Ibnu Daqiqil Ied berkata: "Ulama berselisih tentang syubhat yang disebutkan di atas. Kelompok pertama mengatakan syubhat ini haram berdasarkan sabdanya: "berarti ia telah menjaga agamanya dan kehormatannya". Sehingga siapa yang tidak menjaga agamanya dan kehormatannya maka berarti ia jatuh dalam keharaman.

Kelompok yang kedua mengatakan syubhat ini halal dengan dalil sabda beliau: "seperti seorang penggembala yang menggembalakan hewan gembalaannya di sekitar daerah larangan, hampir-hampir ia melanggar daerah larangan tersebut".

Namun meninggalkan perkara syubhat tersebut walaupun halal termasuk sikap wara' (kehati-hatian agar tidak jatuh dalam keharaman).

Kelompok yang ketiga mengatakan: Syubhat yang dinyatakan dalam hadits ini tidak bisa kita katakan halal atau haram karena Nabi shallallahu 'alaihi wasallam sendiri menempatkannya antara halal dan haram, maka sepantasnya kita berdiam diri terhadap perkara syubhat tersebut dan hal ini juga merupakan sikap wara'. (Syarhul Arbain/27)

Dan sabda Nabi shallallahu 'alaihi wasallam, "Dan siapa yang jatuh dalam perkara syubhat berarti ia jatuh dalam keharaman...", ditafsirkan dengan dua makna oleh ulama:
Pertama: seseorang melakukan perkara syubhat disertai pengetahuannya hal itu adalah syubhat. Sikap bermudah-mudahnya ini akan membawa dia untuk berani melakukan perkara yang haram.
Kedua: seseorang yang berani dan sering melakukan perkara syubhat dalam keadaan ia tidak tahu apakah perkara itu halal ataukah haram, yang demikian ini akan gelap hatinya karena telah hilang darinya cahaya ilmu dan wara'. Orang seperti ini tidak aman untuk jatuh dalam perkara yang diharamkan. (Jami'ul Ulum, 1/203-204 dan Syarhul Arbain, 29-30)

Dengan demikian orang yang berhati-hati dari syubhat berarti ia telah menyelamatkan agamanya dari kekurangan dan menyelamatkan kehormatannya dari celaan, karena orang yang dikenal suka mendatangi syubhat ia tidak akan selamat dari celaan orang lain.
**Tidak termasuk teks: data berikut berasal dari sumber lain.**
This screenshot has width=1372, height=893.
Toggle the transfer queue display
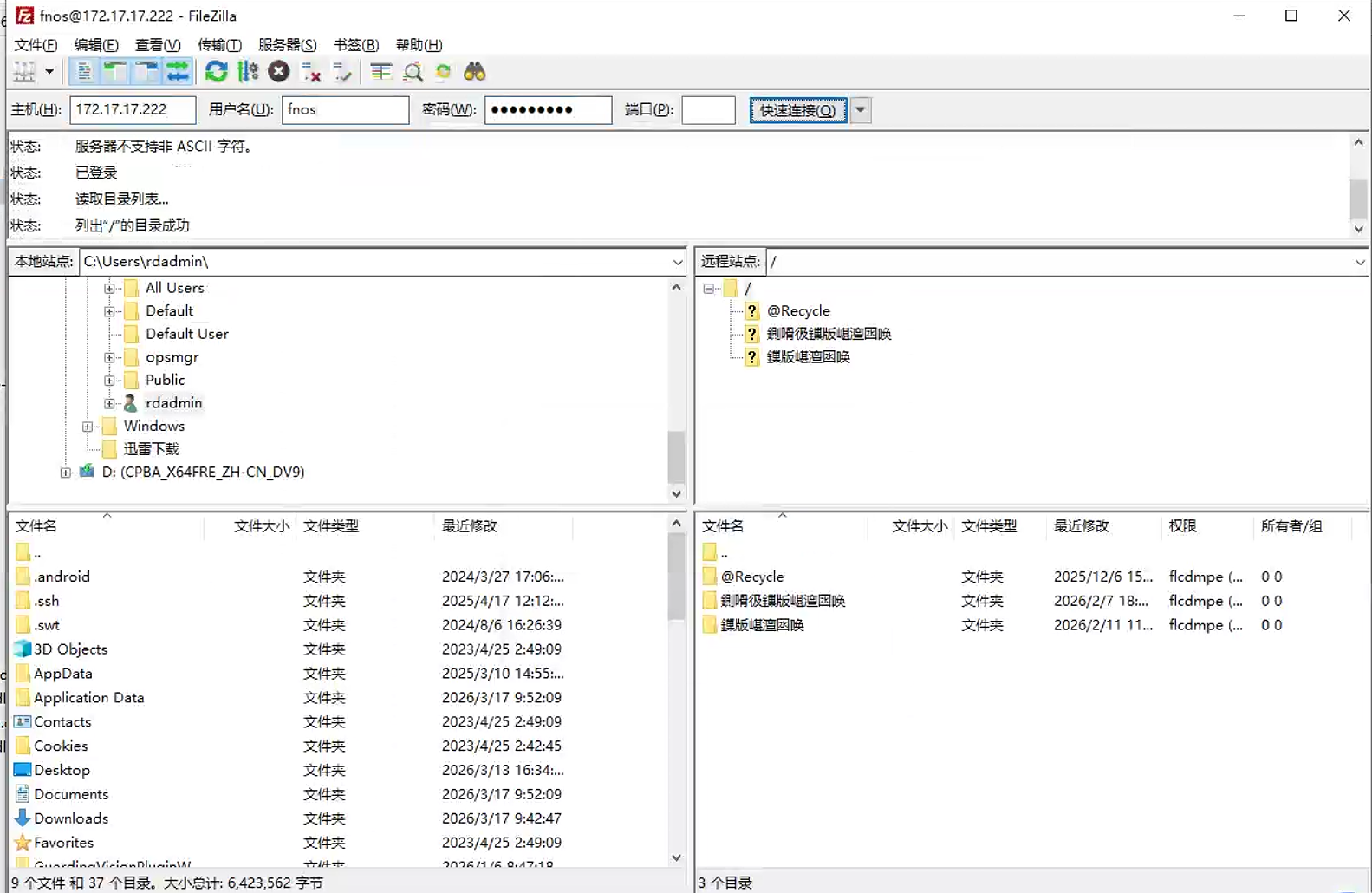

Sehingga yang namanya syubhat sepantasnya kita jauhi, karena bila ternyata perkara itu haram maka kita telah melepaskan diri kita dari melakukan perkara tersebut, namun bila ternyata perkara itu halal maka dengan kehendak Allah kita akan diberi pahala karena kita meninggalkan syubhat dalam rangka wara'. (Fathul Bari 1/159, 4/356, Syarah Al Imam As Sindi terhadap Sunan Ibnu Majah)
Wallahul musta'an.


Sumber: Majalah Syari'ah, No. 03/I/Rabi'ul Akhir 1424 H/Juni 2003, hal. 34 dan 37)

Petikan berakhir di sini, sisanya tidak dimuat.